▶ **What the task requires**: Return an exact copy of the lines from the one holding "Given: Open the Type filter dropdown" to the end of the data, including both the starting and final lines. Leave the pictures out.

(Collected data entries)
______________________________
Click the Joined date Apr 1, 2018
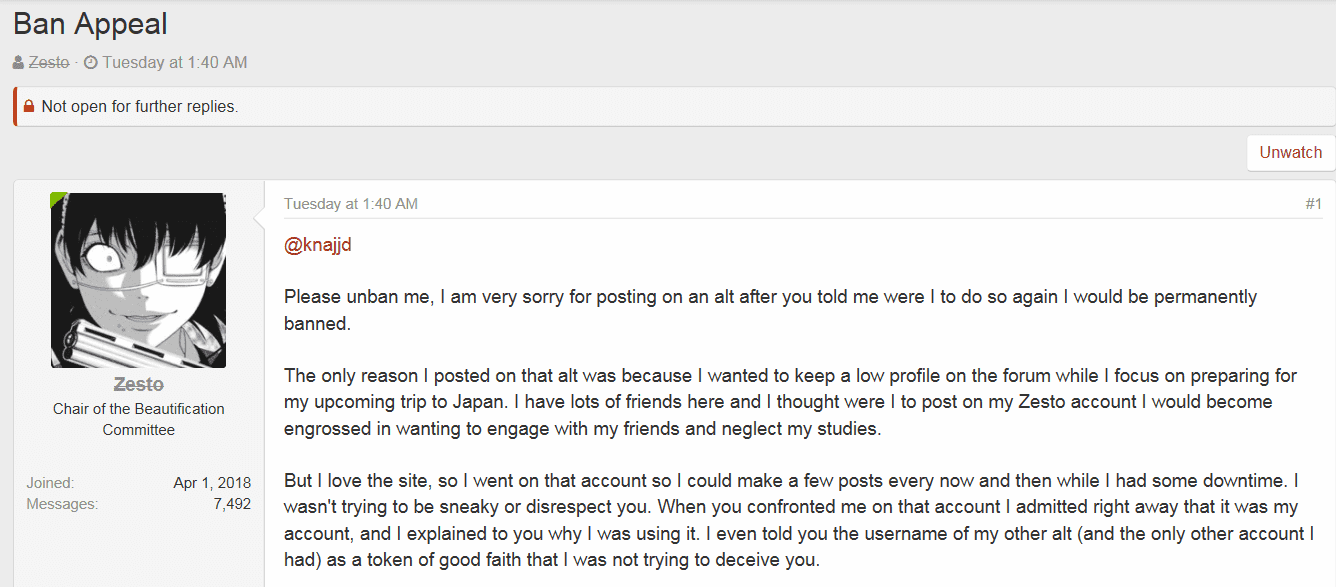Viewport: 1336px width, 587px height. tap(212, 483)
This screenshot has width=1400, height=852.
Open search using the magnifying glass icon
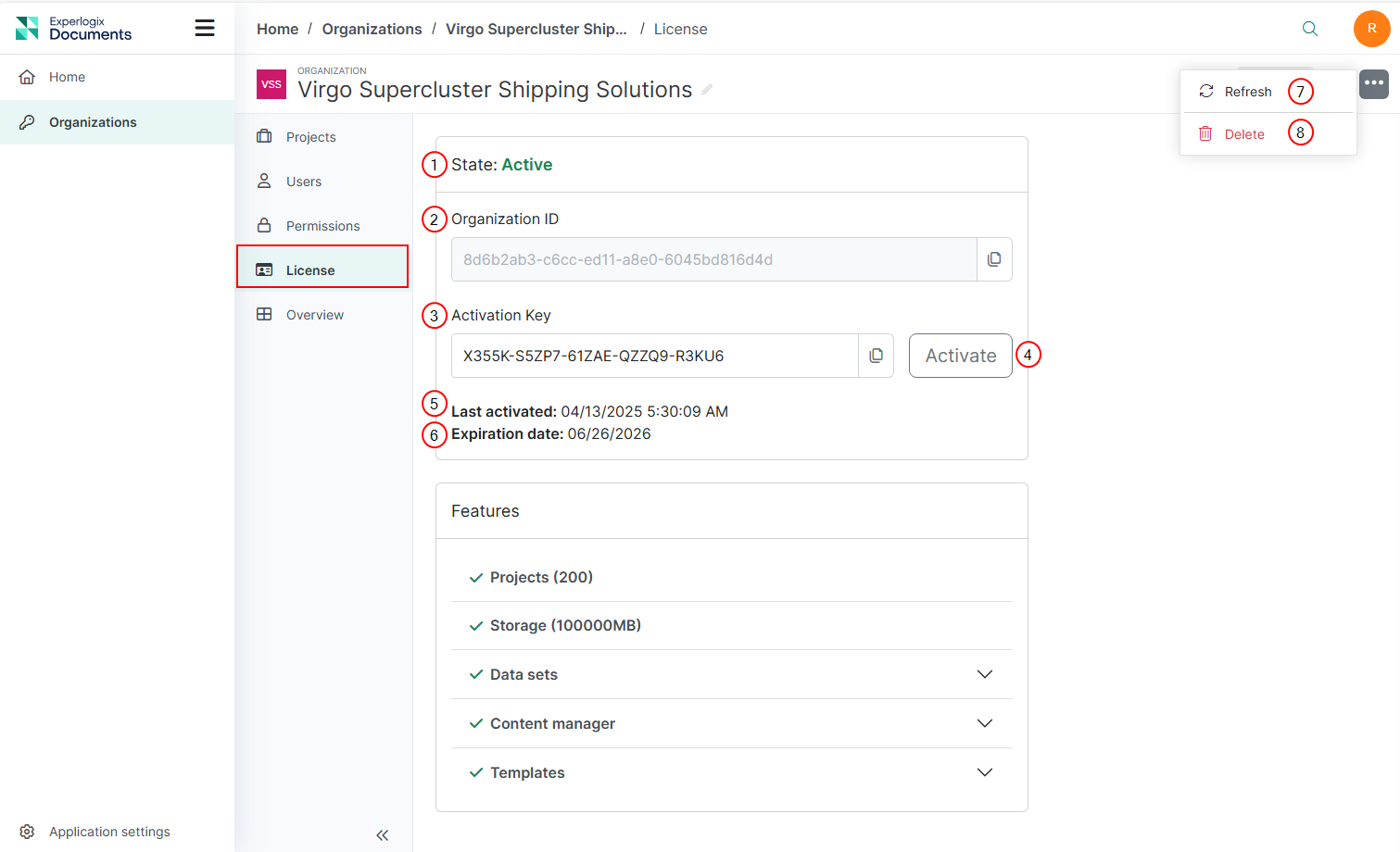tap(1310, 29)
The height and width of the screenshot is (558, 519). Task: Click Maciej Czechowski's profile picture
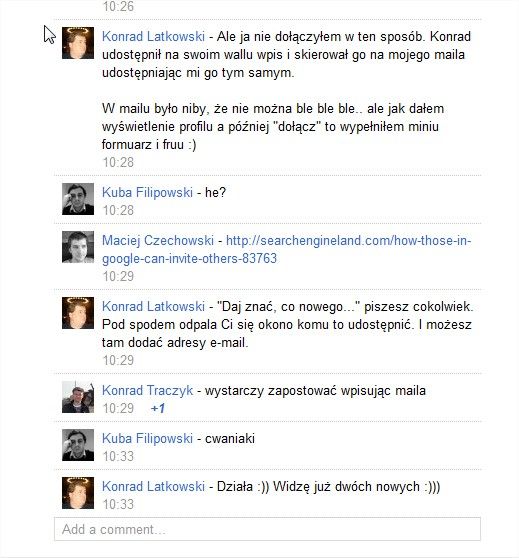tap(78, 247)
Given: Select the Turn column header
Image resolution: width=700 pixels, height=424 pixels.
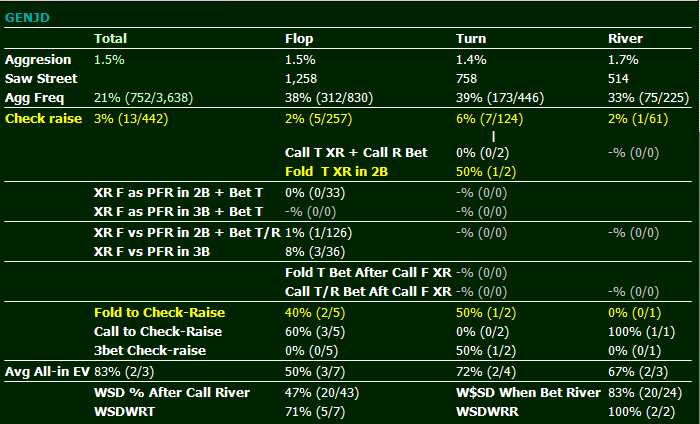Looking at the screenshot, I should tap(471, 39).
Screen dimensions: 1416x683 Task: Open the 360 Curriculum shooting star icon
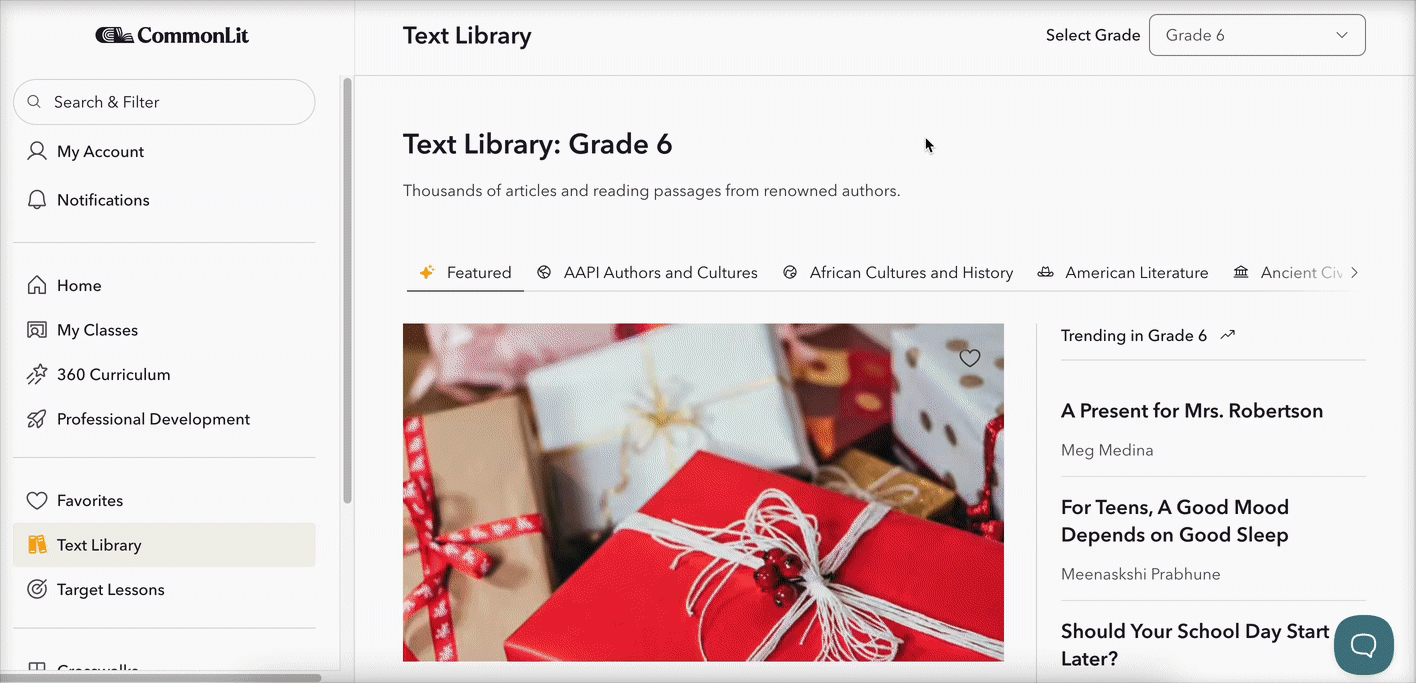[37, 374]
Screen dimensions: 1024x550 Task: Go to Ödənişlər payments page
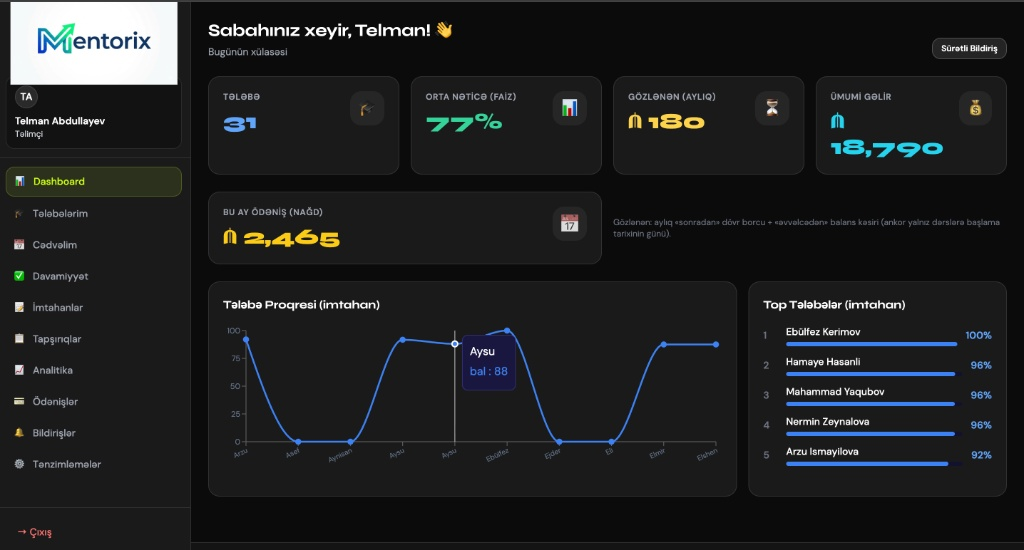[55, 402]
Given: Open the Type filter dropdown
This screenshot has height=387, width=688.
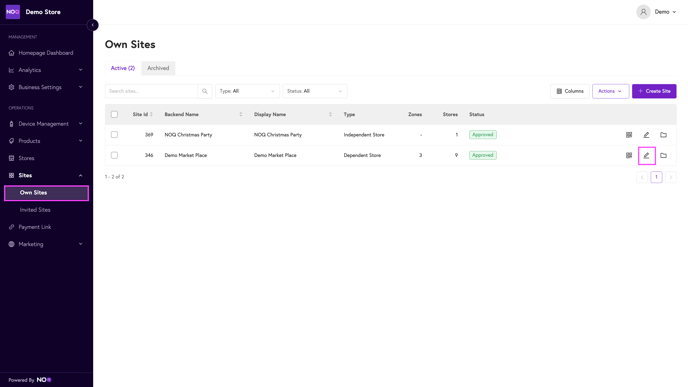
______________________________
▶ **Answer section**:
Given: Open the Type filter dropdown
This screenshot has height=387, width=688.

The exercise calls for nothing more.